0
votes

I'm trying to diagnose a failure in my ant file when it runs a Worklight task. I have a small ant file containing a simple reference to a Worklight task. This works correctly.

<target name="rawBuildApplication"  >
    <app-builder 
        applicationFolder="${applicationSource}"
        environments="mobilewebapp"
        nativeProjectPrefix="xxx"
        outputFolder="${outputFolder}"/>
</target>

However when I invoke this ant file from a build control ant file (actually from the RTC build system) I get a failure (below), showing worklight failing to find an apache Java class. I assume there's some simple environmental difference, perhaps a classpath. It might help to figure it out if I knew where Worklight loaded the apache commons from. Right now I can't see anything in my environment in the case that works that points any apache Jar.

   myAntFile.xml:146: java.lang.NoSuchMethodError: org.apache.commons.io.FileUtils.deleteQuietly(Ljava/io/File;)Z
        at com.worklight.builder.util.BuilderUtils.<clinit>(BuilderUtils.java:672)
        at com.worklight.builder.config.UserBuildConfiguration$Builder.<init>(UserBuildConfiguration.java:203)
        at com.worklight.ant.builders.ApplicationBuilderTask.createBuildConfiguration(ApplicationBuilderTask.java:149)
        at com.worklight.ant.builders.ApplicationBuilderTask.execute(ApplicationBuilderTask.java:80)

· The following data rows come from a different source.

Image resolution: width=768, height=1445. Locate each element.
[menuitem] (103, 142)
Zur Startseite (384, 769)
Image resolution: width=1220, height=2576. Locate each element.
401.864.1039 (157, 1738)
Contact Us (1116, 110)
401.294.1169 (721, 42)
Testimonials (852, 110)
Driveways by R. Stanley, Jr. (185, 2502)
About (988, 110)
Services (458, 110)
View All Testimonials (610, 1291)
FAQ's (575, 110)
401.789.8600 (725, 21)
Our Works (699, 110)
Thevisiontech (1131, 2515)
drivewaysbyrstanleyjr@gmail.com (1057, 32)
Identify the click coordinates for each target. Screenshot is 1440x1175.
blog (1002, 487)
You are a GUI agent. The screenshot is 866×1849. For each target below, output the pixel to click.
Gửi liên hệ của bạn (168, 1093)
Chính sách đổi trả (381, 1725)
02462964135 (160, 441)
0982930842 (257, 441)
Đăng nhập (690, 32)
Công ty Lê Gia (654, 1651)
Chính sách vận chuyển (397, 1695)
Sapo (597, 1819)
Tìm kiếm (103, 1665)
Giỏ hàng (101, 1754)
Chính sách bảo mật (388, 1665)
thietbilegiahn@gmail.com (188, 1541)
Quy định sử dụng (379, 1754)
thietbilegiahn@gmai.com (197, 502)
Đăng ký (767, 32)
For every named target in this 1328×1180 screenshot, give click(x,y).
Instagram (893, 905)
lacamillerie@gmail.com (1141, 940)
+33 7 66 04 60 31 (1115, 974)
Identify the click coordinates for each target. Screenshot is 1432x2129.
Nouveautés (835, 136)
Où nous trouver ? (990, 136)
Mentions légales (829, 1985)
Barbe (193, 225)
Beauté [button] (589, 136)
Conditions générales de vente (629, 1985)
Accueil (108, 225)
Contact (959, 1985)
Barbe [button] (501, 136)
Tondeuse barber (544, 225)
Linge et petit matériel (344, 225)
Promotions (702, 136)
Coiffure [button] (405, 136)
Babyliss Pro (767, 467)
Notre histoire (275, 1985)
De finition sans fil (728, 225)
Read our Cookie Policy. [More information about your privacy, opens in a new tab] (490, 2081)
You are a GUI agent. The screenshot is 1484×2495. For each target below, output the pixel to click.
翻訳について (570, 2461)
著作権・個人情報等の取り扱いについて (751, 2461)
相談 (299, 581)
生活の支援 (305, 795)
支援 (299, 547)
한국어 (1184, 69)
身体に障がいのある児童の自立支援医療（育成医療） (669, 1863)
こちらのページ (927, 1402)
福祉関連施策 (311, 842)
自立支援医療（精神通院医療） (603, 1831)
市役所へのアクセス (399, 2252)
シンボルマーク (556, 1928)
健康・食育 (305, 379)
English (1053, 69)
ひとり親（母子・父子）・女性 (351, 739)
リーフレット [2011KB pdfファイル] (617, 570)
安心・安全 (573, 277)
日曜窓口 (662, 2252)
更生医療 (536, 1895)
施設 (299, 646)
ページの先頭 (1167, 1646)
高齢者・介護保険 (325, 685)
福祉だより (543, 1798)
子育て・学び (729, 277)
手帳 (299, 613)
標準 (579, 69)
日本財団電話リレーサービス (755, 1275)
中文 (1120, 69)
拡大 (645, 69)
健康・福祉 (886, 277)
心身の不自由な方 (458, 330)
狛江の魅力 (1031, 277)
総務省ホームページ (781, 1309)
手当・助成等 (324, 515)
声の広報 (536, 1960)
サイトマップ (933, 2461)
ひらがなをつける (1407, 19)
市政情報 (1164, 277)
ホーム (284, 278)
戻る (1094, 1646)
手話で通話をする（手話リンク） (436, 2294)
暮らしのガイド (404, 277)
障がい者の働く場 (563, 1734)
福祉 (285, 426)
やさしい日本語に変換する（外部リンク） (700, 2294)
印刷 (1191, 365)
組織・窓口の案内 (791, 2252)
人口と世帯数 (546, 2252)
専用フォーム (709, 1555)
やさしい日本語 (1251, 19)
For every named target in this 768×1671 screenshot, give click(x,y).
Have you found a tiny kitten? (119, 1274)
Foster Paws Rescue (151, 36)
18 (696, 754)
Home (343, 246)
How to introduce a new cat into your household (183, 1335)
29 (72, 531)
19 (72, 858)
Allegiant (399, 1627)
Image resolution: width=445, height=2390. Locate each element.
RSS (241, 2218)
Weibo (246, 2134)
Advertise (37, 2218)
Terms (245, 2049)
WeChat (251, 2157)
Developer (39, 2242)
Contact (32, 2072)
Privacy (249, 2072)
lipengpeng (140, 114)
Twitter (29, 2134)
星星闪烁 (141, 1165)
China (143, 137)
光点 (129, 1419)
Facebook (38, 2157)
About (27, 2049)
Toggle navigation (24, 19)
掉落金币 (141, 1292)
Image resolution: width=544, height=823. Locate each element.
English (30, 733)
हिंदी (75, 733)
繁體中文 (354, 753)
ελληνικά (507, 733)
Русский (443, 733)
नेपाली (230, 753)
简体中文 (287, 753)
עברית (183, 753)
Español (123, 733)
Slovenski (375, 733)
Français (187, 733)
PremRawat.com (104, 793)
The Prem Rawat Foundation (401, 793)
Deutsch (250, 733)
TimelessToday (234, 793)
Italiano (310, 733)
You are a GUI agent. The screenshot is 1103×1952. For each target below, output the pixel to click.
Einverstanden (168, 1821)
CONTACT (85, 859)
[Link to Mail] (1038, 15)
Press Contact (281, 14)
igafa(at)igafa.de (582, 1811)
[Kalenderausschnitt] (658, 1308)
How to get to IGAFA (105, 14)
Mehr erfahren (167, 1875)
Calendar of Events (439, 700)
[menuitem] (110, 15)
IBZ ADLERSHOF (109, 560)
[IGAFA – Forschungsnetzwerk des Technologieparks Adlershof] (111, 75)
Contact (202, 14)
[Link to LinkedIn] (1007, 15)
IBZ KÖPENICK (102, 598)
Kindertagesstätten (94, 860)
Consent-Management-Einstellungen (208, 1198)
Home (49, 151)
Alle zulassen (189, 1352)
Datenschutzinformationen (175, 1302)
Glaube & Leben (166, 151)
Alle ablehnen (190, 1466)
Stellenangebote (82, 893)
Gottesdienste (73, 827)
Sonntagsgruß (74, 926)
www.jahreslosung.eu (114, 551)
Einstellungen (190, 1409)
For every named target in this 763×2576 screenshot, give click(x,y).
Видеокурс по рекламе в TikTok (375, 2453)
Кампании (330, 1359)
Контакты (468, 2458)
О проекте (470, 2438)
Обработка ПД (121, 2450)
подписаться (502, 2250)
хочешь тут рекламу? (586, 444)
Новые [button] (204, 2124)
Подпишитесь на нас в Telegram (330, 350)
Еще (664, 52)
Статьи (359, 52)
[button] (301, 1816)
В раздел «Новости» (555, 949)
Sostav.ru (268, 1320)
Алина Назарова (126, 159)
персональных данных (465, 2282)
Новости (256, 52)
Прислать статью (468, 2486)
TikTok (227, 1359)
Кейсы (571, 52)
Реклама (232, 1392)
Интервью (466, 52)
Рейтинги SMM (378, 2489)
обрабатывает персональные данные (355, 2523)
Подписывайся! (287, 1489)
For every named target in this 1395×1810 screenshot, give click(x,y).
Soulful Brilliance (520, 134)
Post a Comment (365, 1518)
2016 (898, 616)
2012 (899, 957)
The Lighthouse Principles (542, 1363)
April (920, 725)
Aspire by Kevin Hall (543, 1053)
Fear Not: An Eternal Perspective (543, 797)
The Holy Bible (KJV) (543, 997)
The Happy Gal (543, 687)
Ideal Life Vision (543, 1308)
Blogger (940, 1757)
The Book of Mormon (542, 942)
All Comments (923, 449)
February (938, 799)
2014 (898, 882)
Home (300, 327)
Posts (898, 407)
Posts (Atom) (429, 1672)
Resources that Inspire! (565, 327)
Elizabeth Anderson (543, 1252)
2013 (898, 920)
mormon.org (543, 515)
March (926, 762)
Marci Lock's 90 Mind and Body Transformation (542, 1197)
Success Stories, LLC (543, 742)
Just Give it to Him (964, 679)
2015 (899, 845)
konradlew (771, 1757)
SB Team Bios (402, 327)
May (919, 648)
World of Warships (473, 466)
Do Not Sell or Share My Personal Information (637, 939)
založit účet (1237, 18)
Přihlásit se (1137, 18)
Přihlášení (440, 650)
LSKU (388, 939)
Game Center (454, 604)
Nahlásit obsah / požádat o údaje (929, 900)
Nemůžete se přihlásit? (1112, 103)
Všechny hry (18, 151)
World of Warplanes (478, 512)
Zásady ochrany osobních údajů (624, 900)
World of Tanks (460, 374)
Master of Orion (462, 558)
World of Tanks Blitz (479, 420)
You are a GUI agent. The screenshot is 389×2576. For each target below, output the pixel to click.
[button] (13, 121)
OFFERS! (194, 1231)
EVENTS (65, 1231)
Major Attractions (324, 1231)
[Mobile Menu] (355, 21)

Edited: the cause is the use of -lib to add the RTC toolkit directory, exactly why this clashes and how to work around yet to be determined

1

1 Answers

1
votes

Usually means you have version of the commons jar in your classpath, and its overriding the one packaged in the worklight-ant.jar. the apache commons files are inside the worklight-ant.jar file

Additional info from djna: I can confirm that when adding the Rational Team Concert (RTC) 3.0 toolkit to the ant classpath, either explicitly with -lib, or when selecting that option in the RTC Build definition some conflicting commons jars are added to the classpath. Worklight packages the classes it needs in its jar, but the -lib folder seems to take precedence.

My workaround is to replace the conflicting jars with later ones. I used these jars

commons-io-2.4.jar
commons-codec-1.8.jar
httpclient-4.2.5.jar
httpcore-4.2.4.jar
httpmime-4.2.5.jar

I guess the other alternative is to upgrade to a newer RTC, but in our environment that's not currently possible.